Anonymous 0 Comments

You might also be interested in knowing that most people have a dominant eye as well where the information coming into the brain from one eye is preferred over the other eye.

Anonymous 0 Comments

As a young kid, I didn’t have a preferred hand. Using a variety of tactics, the nursery school teachers successfully coerced me to use my right hand. I consider myself a rightie, but it is clear that I have ambidextrous tendencies. Like, while I have more dexterity with my right, my left is much stronger. It is even larger than my right hand. My left is my “go to” hand for anything requiring brute force. My right is what I use for activities involving fine motor skills.

I like that I have this division of labor. I feel like it is a good thing, by and large. However, I am a klutz. I think perhaps I wouldn’t be so klutzy if I hadn’t been forced into right-handedness. I am left eye-dominant and left leg-dominant. My left ear is also dominant. So I think I am wired to be a leftie. One of these days I am going to try to reprogram my handedness just to see what happens. Maybe I’ll turn into the dancer I have always wanted to be!

Anonymous 0 Comments

I’m bit of a mixed bag lol.

I write, hold a drink (beverage), eat fruit and brush my teeth with my left hand. I also wear my watch on my left arm but I throw, catch a ball and do mostly everything else with my right hand though if I were to write on a blackboard (chalkboard) I would swap between using both hands but slightly preferring my right hand.

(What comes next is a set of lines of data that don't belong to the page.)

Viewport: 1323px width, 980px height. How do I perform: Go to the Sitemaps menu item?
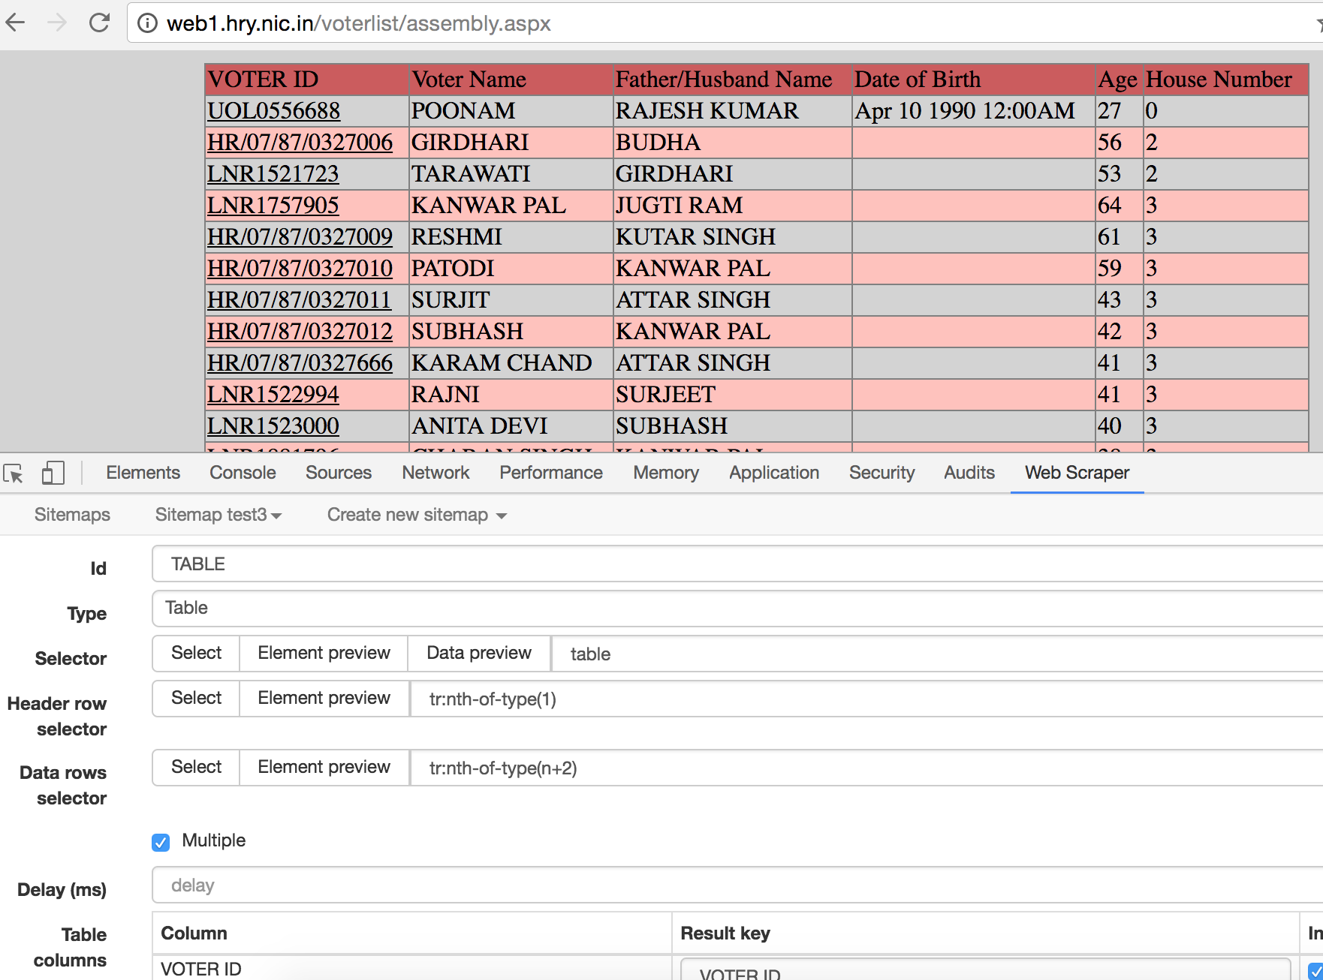[x=72, y=515]
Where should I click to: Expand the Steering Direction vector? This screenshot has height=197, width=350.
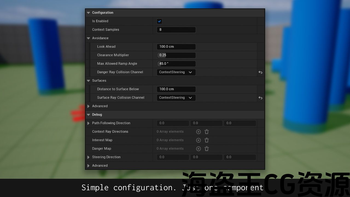coord(88,157)
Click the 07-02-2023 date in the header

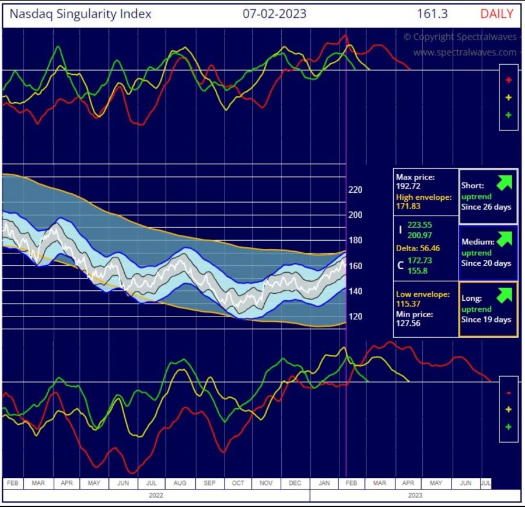[x=274, y=14]

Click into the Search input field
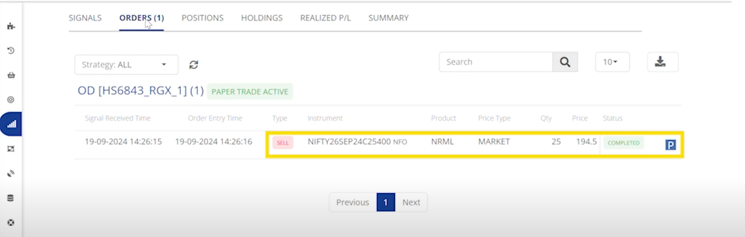click(x=496, y=62)
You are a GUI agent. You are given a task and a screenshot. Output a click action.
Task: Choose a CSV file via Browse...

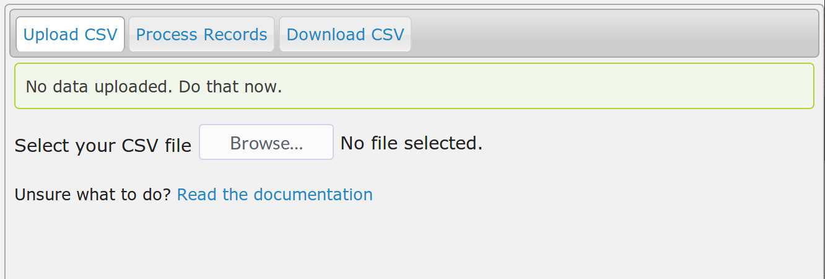[266, 143]
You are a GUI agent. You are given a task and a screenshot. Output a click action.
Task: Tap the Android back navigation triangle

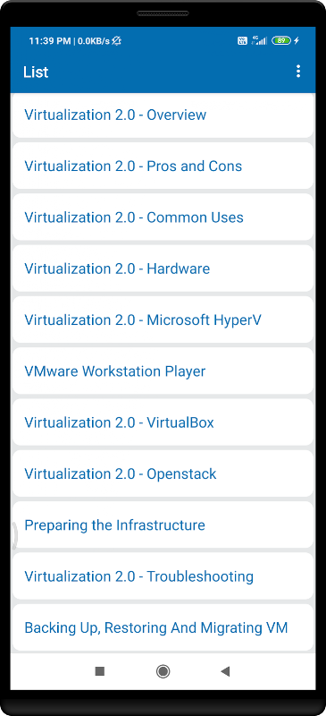tap(225, 670)
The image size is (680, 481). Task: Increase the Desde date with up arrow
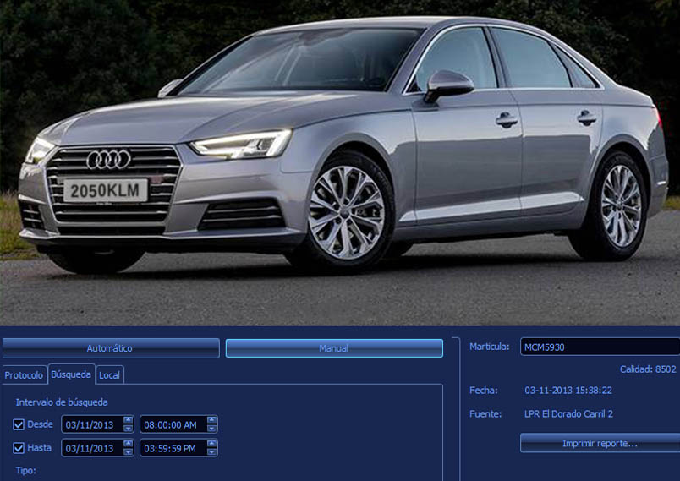129,420
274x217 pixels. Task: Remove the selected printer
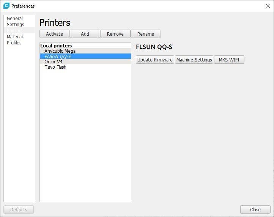point(115,34)
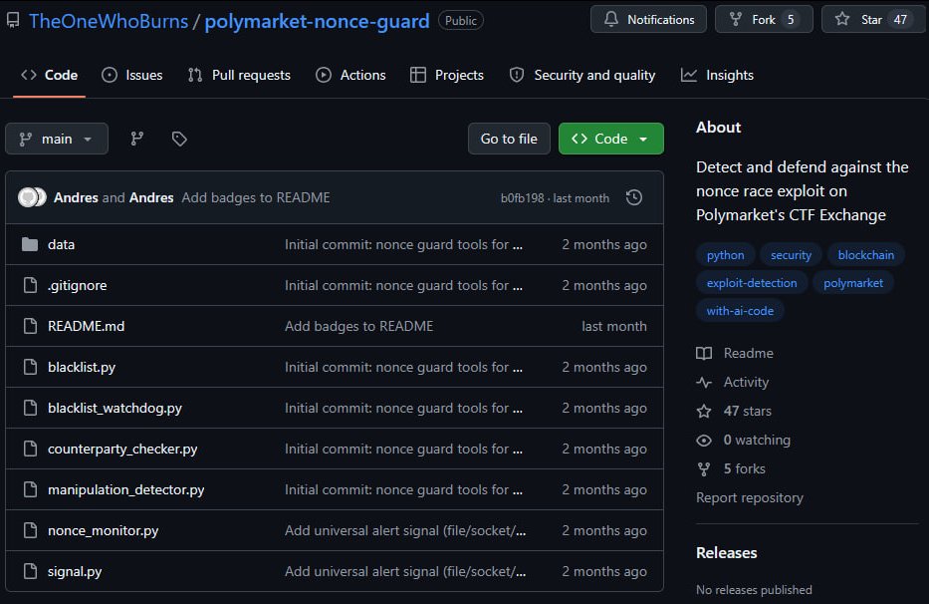This screenshot has width=929, height=604.
Task: Open the Insights tab
Action: [x=718, y=76]
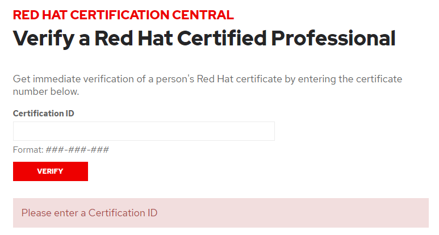Click the red VERIFY button
The image size is (439, 235).
51,171

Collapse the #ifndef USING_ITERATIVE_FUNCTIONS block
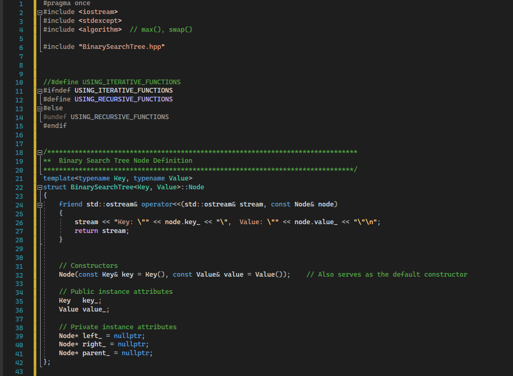coord(40,90)
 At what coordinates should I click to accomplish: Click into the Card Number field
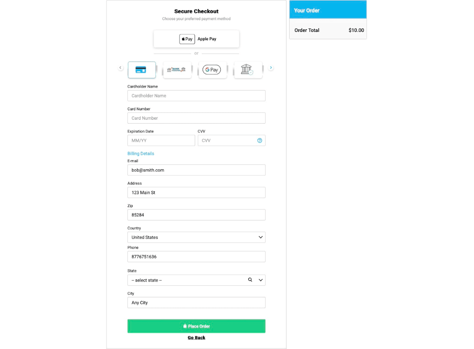pos(196,118)
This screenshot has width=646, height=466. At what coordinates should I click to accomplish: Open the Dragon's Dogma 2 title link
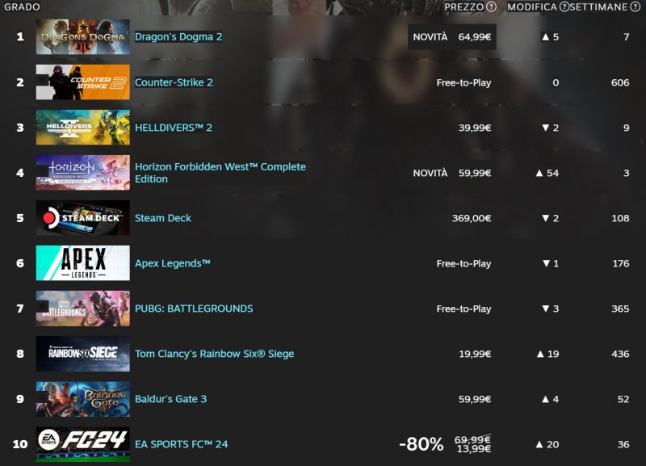point(178,37)
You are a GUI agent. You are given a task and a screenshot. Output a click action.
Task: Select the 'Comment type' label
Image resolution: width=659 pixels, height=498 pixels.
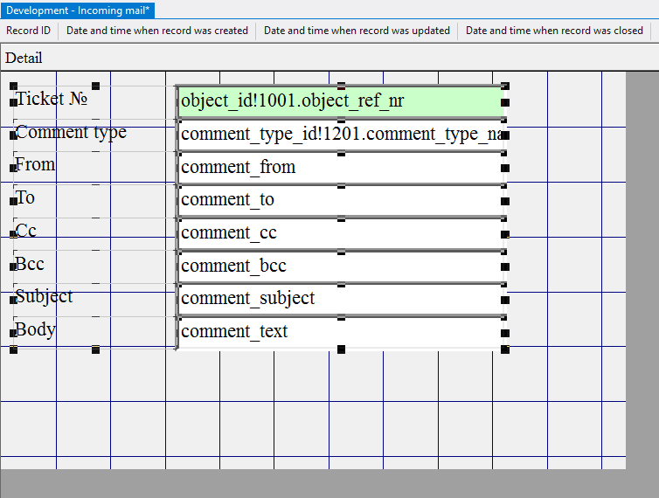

If I’m on a skateboard I’m goofy so I have my right foot forward and push off the ground with my left also when I would jump over obstacles or slide tackle in Soccer I would favour my left side but I kick a football with my right foot.

Anonymous 0 Comments

Miyamoto Musashi famously used 2 swords and had to overcome this exact equation but it was seen as a huge advancement in swordsmanship.

Doesn’t exactly explain why but his record is definitely evidence that the benefit of equally skilled limbs is real I would think.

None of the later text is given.